### What this task involves
After finding "Where should I click to: Click the 'No" in the data, write out its line and all following lines without change, up to and including the last one. Leave out pictures.

[Stored data Boundary: Start]

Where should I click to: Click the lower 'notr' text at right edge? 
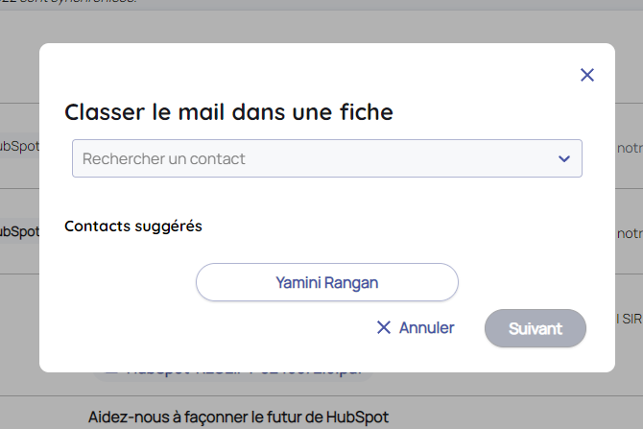pyautogui.click(x=629, y=233)
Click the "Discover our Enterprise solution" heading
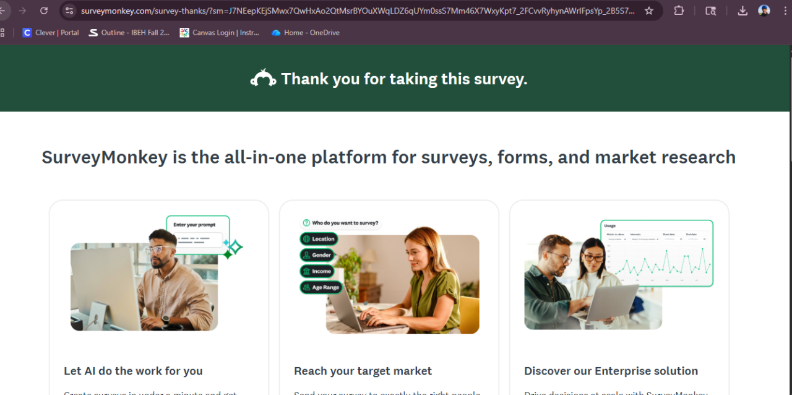Viewport: 792px width, 395px height. coord(611,371)
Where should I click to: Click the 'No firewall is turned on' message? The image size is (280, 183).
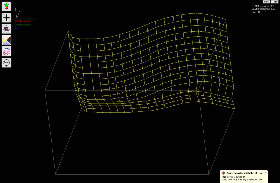coord(234,177)
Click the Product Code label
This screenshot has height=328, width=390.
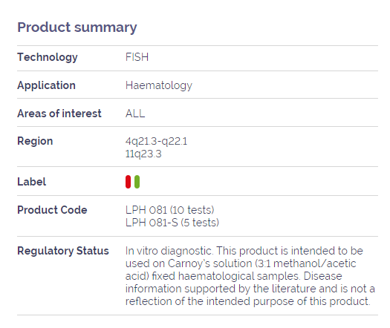coord(52,210)
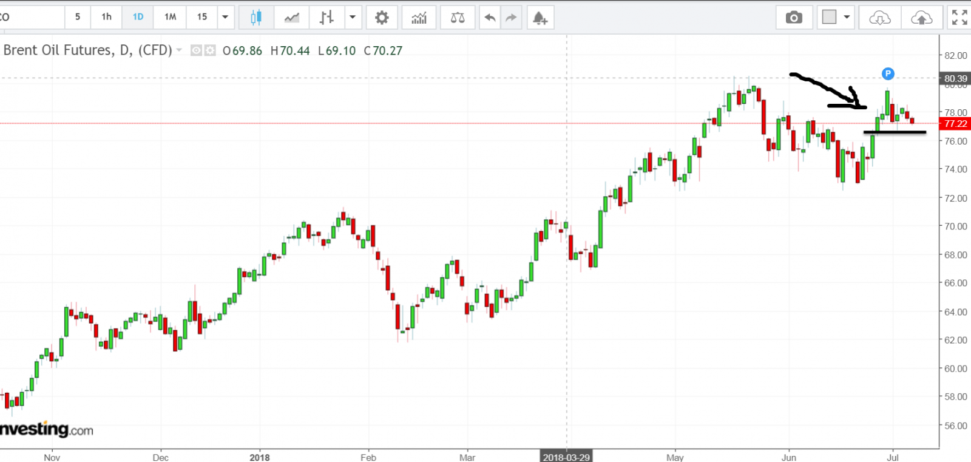Select the candlestick chart style

[x=256, y=18]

[Stored data Boundary: End]

### Result of this task
Where should I click to: Click the 'No firewall is turned on' message? The image size is (280, 183).
coord(234,177)
Click the Product Code label
This screenshot has height=328, width=390.
coord(52,210)
Select the candlestick chart style

[x=256, y=18]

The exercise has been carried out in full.